El Decreto 315/2026 oficializó el Régimen de Incentivo a la Formalización Laboral, que ofrece una reducción de cargas sociales durante los primeros 48 meses para fomentar el empleo registrado en el sector privado.

El Gobierno oficializó mediante el Decreto 315/2026, publicado en el Boletín Oficial el 4 de mayo, las pautas para la implementación del Régimen de Incentivo a la Formalización Laboral (RIFL). Esta reglamentación precisa el alcance, los beneficiarios y la vigencia del programa que busca reducir las contribuciones patronales para nuevas contrataciones.

 

El RIFL tiene como propósito promover la creación de empleo registrado en el sector privado, otorgando una reducción significativa de cargas sociales durante los primeros 48 meses de cada relación laboral. De esta manera, se incentiva a los empleadores a formalizar nuevas incorporaciones.

 

Según detallaron desde la Comisión de Asuntos Tributarios de la Confederación Argentina de la Mediana Empresa (Came), el decreto establece un período para acceder al beneficio que abarca desde el 1 de mayo de 2026 hasta el 30 de abril de 2027, inclusive. Solo se consideran nuevas contrataciones aquellas registradas dentro de este lapso.

 

El régimen se orienta a trabajadores con baja inserción reciente en el empleo formal privado. En particular, aplica a quienes no tenían empleo formal al 10 de diciembre de 2025, estuvieron desempleados en los seis meses previos a la contratación, provienen del sector público o eran monotributistas sin relación de dependencia en el sector privado en las fechas mencionadas, así como a quienes provenían del trabajo informal.

 

En cuanto a los empleadores, aquellos inscriptos a partir del 10 de diciembre de 2025 pueden acceder al régimen, aunque con un límite que no puede superar el 80% de su nómina de empleados alcanzados por el beneficio. El decreto también aclara que los ingresos adicionales que pueda tener el trabajador, ya sea como autónomo o monotributista, no afectan la posibilidad del empleador de acceder a la reducción de contribuciones.

 

Respecto a la reducción de cargas sociales, el régimen establece alícuotas diferenciales menores a las del régimen general durante los primeros 48 meses:

 

  • 2% destinado a subsistemas previsional, de empleo y asignaciones familiares.
  • 3% correspondiente al Instituto Nacional de Servicios Sociales para Jubilados y Pensionados (INSSJP).

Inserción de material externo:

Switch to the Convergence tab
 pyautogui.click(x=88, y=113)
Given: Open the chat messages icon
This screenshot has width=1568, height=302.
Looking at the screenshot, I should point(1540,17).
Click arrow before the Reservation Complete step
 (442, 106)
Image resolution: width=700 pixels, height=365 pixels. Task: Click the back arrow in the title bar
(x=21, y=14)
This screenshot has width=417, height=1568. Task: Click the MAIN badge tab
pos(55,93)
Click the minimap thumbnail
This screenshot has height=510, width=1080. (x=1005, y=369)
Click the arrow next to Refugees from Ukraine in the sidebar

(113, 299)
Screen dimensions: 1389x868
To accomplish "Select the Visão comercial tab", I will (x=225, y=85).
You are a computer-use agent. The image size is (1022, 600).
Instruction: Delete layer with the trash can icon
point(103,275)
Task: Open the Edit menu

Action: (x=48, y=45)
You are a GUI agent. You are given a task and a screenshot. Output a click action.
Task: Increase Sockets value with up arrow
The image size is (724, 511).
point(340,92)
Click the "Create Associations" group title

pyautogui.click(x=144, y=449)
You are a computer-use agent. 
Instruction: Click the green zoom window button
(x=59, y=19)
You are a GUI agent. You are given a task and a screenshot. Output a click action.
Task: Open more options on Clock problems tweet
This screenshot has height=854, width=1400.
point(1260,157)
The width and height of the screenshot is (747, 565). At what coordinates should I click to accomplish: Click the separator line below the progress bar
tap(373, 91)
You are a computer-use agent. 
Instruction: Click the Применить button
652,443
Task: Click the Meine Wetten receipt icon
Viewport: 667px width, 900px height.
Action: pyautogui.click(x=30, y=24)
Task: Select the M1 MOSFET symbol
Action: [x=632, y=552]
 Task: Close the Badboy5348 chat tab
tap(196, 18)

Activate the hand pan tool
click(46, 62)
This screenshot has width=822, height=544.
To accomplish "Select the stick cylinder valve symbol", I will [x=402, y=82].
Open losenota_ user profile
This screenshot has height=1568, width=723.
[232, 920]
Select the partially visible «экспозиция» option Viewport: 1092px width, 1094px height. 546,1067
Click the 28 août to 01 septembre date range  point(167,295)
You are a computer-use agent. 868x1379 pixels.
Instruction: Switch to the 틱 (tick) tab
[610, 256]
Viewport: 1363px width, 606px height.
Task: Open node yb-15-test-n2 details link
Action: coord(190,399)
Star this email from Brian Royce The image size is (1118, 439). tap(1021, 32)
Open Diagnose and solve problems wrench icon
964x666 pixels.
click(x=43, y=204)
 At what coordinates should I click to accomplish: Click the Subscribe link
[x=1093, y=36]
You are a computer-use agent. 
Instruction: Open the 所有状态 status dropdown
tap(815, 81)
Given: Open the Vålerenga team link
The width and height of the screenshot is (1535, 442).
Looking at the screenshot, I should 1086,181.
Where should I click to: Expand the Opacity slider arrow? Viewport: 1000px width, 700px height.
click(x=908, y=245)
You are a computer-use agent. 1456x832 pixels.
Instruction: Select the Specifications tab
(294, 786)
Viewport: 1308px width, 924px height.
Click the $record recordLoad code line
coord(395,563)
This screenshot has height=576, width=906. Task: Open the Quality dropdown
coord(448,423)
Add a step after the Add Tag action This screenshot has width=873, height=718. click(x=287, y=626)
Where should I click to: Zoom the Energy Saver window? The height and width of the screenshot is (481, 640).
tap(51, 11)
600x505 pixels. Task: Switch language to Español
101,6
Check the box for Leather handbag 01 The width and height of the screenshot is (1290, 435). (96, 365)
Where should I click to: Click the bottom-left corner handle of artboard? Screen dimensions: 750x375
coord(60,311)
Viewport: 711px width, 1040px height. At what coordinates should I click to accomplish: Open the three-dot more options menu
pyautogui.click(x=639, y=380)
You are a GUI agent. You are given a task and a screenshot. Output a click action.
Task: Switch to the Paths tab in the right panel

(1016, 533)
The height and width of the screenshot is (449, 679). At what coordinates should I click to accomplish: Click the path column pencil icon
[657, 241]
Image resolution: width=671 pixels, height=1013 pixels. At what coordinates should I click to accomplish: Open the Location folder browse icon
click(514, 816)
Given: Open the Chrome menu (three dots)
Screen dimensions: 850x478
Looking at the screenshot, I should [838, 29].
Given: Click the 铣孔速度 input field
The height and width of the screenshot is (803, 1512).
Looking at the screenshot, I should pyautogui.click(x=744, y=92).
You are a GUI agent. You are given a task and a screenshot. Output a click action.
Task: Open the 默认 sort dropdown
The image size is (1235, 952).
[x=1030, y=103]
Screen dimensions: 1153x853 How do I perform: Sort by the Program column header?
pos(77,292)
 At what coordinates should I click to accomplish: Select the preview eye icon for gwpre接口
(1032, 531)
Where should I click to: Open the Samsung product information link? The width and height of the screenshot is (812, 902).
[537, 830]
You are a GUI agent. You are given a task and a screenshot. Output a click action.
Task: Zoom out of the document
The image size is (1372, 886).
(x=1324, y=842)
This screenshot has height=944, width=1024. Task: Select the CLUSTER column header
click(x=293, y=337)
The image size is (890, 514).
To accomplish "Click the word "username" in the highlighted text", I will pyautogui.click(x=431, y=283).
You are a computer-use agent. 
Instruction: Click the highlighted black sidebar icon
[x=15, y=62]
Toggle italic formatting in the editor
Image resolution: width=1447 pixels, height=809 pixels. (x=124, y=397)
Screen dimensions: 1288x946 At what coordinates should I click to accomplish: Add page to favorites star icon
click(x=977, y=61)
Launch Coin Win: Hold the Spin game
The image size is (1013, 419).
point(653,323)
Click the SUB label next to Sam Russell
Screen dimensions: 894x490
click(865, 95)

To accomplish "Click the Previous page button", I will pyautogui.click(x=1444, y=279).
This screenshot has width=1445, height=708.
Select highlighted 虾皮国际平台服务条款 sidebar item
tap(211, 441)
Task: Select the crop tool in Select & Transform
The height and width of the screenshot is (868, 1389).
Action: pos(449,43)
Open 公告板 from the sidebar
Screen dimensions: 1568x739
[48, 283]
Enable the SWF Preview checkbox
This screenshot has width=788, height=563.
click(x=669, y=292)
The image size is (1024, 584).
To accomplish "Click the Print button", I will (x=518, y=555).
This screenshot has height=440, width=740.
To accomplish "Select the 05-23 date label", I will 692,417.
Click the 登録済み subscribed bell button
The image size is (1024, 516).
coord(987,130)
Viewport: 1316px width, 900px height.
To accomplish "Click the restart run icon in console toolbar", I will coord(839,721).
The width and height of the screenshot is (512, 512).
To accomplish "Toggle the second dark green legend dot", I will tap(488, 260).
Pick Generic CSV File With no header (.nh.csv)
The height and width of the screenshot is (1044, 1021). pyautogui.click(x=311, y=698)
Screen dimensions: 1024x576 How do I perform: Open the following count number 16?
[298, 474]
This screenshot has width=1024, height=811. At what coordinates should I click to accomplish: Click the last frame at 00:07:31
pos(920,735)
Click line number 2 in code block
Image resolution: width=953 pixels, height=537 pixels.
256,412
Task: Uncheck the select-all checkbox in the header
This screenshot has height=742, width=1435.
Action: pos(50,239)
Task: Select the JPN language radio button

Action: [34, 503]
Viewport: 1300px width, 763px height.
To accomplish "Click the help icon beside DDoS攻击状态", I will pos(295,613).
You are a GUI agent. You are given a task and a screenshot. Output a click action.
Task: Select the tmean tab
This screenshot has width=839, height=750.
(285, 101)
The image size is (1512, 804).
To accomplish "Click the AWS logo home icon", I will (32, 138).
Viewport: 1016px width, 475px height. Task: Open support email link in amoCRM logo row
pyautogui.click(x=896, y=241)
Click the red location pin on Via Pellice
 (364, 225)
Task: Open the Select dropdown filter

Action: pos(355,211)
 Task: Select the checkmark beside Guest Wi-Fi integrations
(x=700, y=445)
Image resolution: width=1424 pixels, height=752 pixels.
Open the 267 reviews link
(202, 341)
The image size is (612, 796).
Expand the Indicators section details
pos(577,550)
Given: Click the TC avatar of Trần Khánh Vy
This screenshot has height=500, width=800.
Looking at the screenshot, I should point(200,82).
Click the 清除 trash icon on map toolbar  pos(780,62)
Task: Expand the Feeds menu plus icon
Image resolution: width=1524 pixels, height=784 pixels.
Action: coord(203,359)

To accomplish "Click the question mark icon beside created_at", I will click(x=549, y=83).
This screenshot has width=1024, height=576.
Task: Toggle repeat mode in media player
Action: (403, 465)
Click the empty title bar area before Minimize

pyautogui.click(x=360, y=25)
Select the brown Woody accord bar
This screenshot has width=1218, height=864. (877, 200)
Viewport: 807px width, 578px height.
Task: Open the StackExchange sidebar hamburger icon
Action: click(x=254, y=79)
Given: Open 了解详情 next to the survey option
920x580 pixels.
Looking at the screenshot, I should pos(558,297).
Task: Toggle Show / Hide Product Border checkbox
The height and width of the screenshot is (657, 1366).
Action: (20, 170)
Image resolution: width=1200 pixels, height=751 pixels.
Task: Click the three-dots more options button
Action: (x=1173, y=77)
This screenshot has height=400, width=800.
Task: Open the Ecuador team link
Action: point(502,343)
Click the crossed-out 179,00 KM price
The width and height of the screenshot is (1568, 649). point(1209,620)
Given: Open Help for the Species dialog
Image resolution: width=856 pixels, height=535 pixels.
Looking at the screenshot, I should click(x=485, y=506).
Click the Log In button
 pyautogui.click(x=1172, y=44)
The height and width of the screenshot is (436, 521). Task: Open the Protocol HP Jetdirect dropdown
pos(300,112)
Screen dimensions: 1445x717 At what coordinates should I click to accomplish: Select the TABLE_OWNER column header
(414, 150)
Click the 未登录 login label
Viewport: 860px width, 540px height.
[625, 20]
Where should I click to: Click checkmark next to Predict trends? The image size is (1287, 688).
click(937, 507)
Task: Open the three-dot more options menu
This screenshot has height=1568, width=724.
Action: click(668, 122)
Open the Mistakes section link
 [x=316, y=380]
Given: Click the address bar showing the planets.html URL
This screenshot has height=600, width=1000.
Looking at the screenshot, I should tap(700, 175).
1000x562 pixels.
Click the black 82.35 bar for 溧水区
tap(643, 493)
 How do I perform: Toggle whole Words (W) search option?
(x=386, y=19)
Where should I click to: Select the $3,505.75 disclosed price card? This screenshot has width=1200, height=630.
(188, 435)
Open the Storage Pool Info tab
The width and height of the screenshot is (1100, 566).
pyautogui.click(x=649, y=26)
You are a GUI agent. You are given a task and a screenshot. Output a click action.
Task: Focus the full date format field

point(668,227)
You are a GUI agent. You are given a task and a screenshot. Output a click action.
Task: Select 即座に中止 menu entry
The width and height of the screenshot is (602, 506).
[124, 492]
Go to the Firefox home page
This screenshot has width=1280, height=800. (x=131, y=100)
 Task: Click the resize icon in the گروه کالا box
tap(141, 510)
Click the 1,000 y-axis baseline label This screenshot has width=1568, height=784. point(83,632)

Desde Came calificaron la reglamentación como un aporte que “aporta previsibilidad sobre la implementación del régimen y establece condiciones claras para su aplicación, en el marco de las políticas orientadas a incentivar la formalización del empleo y la generación de nuevos puestos de trabajo en el sector privado”.

 

El régimen beneficiará principalmente a pymes y sectores con mayor informalidad, buscando dinamizar la creación de empleo formal y fortalecer la economía. Se espera que esta medida contribuya a la recuperación laboral tras la pandemia.